Flow file format - mjsull/HapFlow GitHub Wiki

The flow format consists of one of each of these lines

'C <chromosome_name>'

chromosome_name - the name of the chromosome reads are aligned to

'I <max_var> <depth_count_median> <depth_count>'

max_var – maximum variations found at a single site

depth_count_median – median read coverage at variant sites

depth_count – maximum read coverage of a variant

'G <max_var_1> <max_var_2> …. <max_var_err>'

max_var_n – maximum read depth of nth most common variant

max_var_err – maximum read depth of errors

A line for each variant

'V pos,var1,var2,….'

pos – variant position

var1 – most common variant

var2 – second most common variant

etc.

an (*) is placed next to the variant present in the reference

Finally there is a line for each flow

' F pos,flow,count,group'

pos – start position of the flow

flow – consists of a string of digit and symbols separated by commas

count - number of reads in flow

digit – 0 indicates the most common variant is found at this position, 1 indicates the second, 2 indicates the third etc.

x – indicates that the bases at this position don't match any called variant or the reference base

_ – indicates that variant falls between the two reads of this pair

+ – indicates subsequent variants are on the forward strand

+s – indicates subsequent variants are on the forward strand and the read starts at the variant

- – indicates that subsequent variants are on the reverse strain

-s – indicates that subsequent variants are on the reverse strain and the read starts at the variant

e – indicates read ends on last variant

Example read alignments and flow representation (above) and resulting flow file (below)

C fake_chromosome
I 2 10 11
G 7 4 0
V 50,A,T*
V 70,G*,C 
V 100,TAA*,TAATAA
F 50,+,0,_,-,0,3,1
F 50,+s,0,1,1,3,2
F 50,+,1,0,-,0,4,3
F 70,+,1,1,e,1,3

Below is a detailed look at each line

C fake_chromosome

C - line identifier

fake_chromosome - The name of the reference.

I 2 10 11

I - line identifier

2 - The maximum number of variants at any position

10 - The median read coverage of all variants

11 - The maximum read coverage of all variants

G 7 4 0

G - line identifier

7 - Maximum reads assigned to the most common allele at any position

4 - Maximum reads assigned to the second most common allele at any position

0 - Maximum reads with an allele not identified in the VCF file at any position

V 50,A,T*

The first variant is at position 50 in the reference, called alleles at this site are A (most common) and T (second most common). T is the allele in the reference genome.

V 70,G*,C

The second variant is at position 70 in the reference, called alleles at this site are G (most common) and C (second most common). G is the allele in the reference genome.

V 100,TAA*,TAATAA

The third variant is at position 100 in the reference, called alleles at this site are TAA (most common) and TAATAA, TAA (second most common) is the allele in the reference genome.

F 50,+,0,_,-,0,3,1

The pink flow

F - line identifier

50 - The first variant of this flow is at position 50

+ - the first pair of reads in this flow align to the forward strand

0 - indicates the allele at position 50 is the most common allele

_ - indicates the allele at position 70 is not covered by the read pair

- - the second pair of reads in this flow align to the reverse strand

0 - indicates the allele at position 100 is the most common allele

3 - indicates the number of reads represented by this flow

1 - As there are no previously defined groups, the first flow is assigned to group 1

F 50,+s,0,1,1,3,2

Dark green flow

F - line indicator

50 - The first variant of this flow is at position 50

+s - the first pair of reads in this flow align to the forward strand. The variant falls on the first base of each read.

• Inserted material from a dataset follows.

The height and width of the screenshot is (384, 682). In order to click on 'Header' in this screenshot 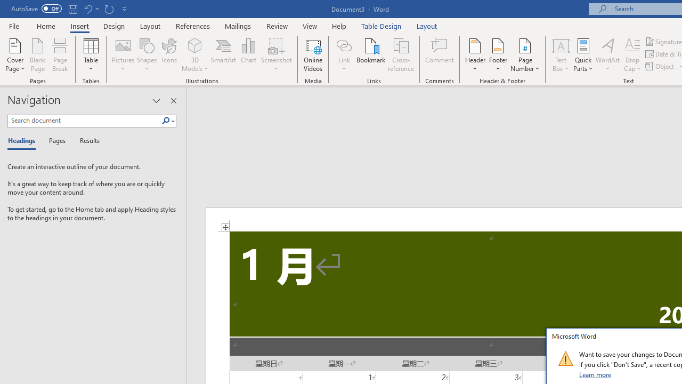, I will do `click(475, 55)`.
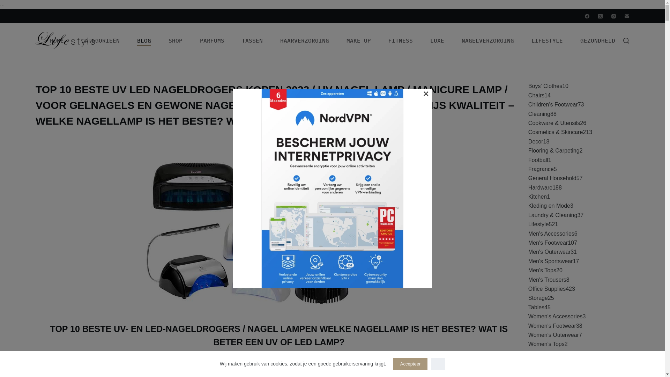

0 - indicates the allele at position 50 is the most common allele

1 - indicates the allele at position 70 is the second most common allele

1 - indicates the allele at position 100 is the second most common allele

3 - indicates the number of reads represented by this flow

2 - As this flow contains an allele at variant site not consistent with a previously defined group it is assigned the next available group number.

F 50,+,1,0,-,0,4,3

Orange flow

F - line identifier

50 - The first variant of this flow is at position 50

+ - the first pair of reads in this flow align to the forward strand

1 - indicates the allele at position 50 is the second most common allele

0 - indicates the allele at position 70 is the most common allele

- - the second pair of reads in this flow align to the reverse strand

1 - indicates the allele at position 50 is the second most common allele

4 - indicates the number of reads represented by this flow

3 - As this flow contains an allele at a variant site not consistent with a previously defined group it is assigned the next available group number.

F 70,+,1,1,e,1,3

Light green flow

F - line indicator

70 - The first variant of this flow is at position 70

+ - the first pair of reads in this flow align to the forward strand.

1 - indicates the allele at position 70 is the second most common allele

1 - indicates the allele at position 100 is the second most common allele

e - indicates the allele at position 100 falls on the last base(s) of this read

1 - indicates the number of reads represented by this flow

3 - As alleles at all common variant sites are consistent with a previously defined group, it is assigned that groups number.